BOOLEAN OPERATIONS#
Here we will present you all possible boolean operations using ClosedShell3D.
import volmdlr
from volmdlr import edges, curves, surfaces, wires, faces, shells
from volmdlr.core import EdgeStyle
import math
# Create a random shape shell's faces
polygon1_vol1 = wires.ClosedPolygon3D([volmdlr.Point3D(-0.1, -0.05, 0),
volmdlr.Point3D(-0.15, 0.1, 0),
volmdlr.Point3D(0.05, 0.2, 0),
volmdlr.Point3D(0.12, 0.15, 0),
volmdlr.Point3D(0.1, -0.02, 0)])
polygon2_vol1 = polygon1_vol1.rotation(volmdlr.O3D,
volmdlr.Z3D, math.pi).translation(0.2*volmdlr.Z3D)
polygon3_vol1 = polygon2_vol1.rotation(
volmdlr.O3D, volmdlr.Z3D, math.pi/8).translation(0.1*(
volmdlr.Z3D+volmdlr.X3D+volmdlr.Y3D))
faces_ = [faces.Triangle3D(*points)
for points in polygon1_vol1.sewing(polygon2_vol1,
volmdlr.X3D, volmdlr.Y3D)] \
+ [faces.Triangle3D(*points)
for points in polygon2_vol1.sewing(polygon3_vol1, volmdlr.X3D, volmdlr.Y3D)]

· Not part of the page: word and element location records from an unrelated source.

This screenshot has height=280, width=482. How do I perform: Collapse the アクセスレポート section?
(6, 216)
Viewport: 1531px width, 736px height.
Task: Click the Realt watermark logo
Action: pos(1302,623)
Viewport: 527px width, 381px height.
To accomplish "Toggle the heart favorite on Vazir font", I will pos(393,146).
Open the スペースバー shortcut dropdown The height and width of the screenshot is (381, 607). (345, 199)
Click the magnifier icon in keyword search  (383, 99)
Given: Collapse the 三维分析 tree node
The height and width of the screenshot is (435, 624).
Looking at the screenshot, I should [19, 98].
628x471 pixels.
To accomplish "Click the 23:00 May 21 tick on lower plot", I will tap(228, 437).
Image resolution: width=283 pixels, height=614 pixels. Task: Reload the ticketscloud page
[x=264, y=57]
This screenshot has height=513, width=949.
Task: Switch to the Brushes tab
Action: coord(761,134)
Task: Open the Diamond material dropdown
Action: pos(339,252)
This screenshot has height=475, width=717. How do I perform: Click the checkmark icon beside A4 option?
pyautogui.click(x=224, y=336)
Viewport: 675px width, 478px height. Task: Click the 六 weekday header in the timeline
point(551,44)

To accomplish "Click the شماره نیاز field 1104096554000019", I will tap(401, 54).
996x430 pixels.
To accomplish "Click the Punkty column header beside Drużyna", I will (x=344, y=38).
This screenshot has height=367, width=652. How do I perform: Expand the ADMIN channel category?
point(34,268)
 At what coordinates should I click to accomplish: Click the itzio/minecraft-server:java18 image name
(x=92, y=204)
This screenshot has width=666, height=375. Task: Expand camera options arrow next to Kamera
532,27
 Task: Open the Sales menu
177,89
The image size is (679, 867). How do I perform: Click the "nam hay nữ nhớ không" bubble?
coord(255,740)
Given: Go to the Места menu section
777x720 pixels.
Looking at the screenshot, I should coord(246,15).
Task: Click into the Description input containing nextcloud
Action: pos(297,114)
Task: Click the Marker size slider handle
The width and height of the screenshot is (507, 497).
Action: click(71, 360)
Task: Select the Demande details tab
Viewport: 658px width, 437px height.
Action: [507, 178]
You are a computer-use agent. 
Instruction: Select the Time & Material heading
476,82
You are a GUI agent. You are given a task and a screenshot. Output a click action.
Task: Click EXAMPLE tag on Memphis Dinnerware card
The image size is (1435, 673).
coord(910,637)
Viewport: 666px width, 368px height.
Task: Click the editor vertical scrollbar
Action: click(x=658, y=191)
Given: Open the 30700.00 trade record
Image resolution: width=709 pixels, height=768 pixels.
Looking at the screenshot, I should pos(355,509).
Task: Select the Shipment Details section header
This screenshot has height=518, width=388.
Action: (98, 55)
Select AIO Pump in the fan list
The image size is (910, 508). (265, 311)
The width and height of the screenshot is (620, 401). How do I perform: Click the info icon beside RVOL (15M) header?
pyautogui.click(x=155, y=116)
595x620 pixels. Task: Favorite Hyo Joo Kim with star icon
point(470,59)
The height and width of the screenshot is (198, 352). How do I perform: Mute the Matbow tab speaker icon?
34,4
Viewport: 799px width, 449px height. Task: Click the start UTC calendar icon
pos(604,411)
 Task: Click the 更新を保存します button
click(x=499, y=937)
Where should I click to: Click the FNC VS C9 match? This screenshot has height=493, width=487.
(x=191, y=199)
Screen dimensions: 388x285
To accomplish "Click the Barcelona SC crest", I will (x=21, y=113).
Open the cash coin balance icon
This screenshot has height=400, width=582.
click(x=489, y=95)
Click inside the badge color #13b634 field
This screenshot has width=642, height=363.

bottom_surface3d = surfaces.Plane3D.from_plane_vectors(volmdlr.O3D,
volmdlr.X3D,
volmdlr.Y3D)
bottom_surface2d = surfaces.Surface2D(polygon1_vol1.to_2d(volmdlr.O3D,
volmdlr.X3D,
volmdlr.Y3D),[])
top_surface3d = surfaces.Plane3D.from_plane_vectors(0.3*volmdlr.Z3D,
volmdlr.X3D,
volmdlr.Y3D)
top_surface2d = surfaces.Surface2D(polygon3_vol1.to_2d(volmdlr.O3D,
volmdlr.X3D,
volmdlr.Y3D),[])
bottom_face = faces.PlaneFace3D(bottom_surface3d, bottom_surface2d)
top_face = faces.PlaneFace3D(top_surface3d, top_surface2d)
faces_ += [bottom_face, top_face]
#Instanciate shell
shell1 = shells.ClosedShell3D(faces_, color=(1, .1, .1), alpha=0.6)
shell2 = shell1.rotation(volmdlr.O3D, volmdlr.X3D, math.pi / 5)
shell2 = shell2.translation(volmdlr.Vector3D(.1, .1, .1))
volmdlr.core.VolumeModel([shell1, shell2]).babylonjs()
...
Union#
...
union = shell1.union(shell2)
union[0].color = (1, 0.1, 0.1)
union[0].alpha = 0.6
union[0].babylonjs()
Here, as the subtitle indicates, it is basically done the union of the two closed shells. To do so, it will first verify if the two closed shells intersect some how. If it does not intersect, it will return a list with the exact two given closed shells. If one of the given shells is completely inside the other, it’ll simply return a list the bigger shell. Otherwise, it will return a list with the resulting union closed shell 3d.
Substraction#
...
subtract = shell1.subtract(shell2)
subtract[0].color = (1, 0.1, 0.1)
subtract[0].alpha = 0.6
subtract[0].babylonjs()
Here it is done the extraction of shell2 from shell1. If the two shells do not intersect in any way, a list containing only the shell 1 is returned. If shell2 is inside shell1, a closed shell with a void interior shell is returned. Otherwise, the shell2 is subtracted from shell1 and the result is a list containing an OpenShell3D.
Substraction to CloseShell3D#
...
subtract_to_closed_shell = shell1.subtract_to_closed_shell(shell2)
subtract_to_closed_shell[0].color = (1, 0.1, 0.1)
subtract_to_closed_shell[0].alpha = 0.6
subtract_to_closed_shell[0].babylonjs()
The method subtract_to_closed_shell will do exactly as the previous subtract do, but it will return a list with the closed shell shell instead of a open shell.
Intersection#
...
intersection = shell1.intersection(shell2)
intersection[0].color = (1, 0.1, 0.1)
intersection[0].alpha = 0.6
intersection[0].babylonjs()
The intersection method will calculate the closed shell resulting from the intersection of the two shells.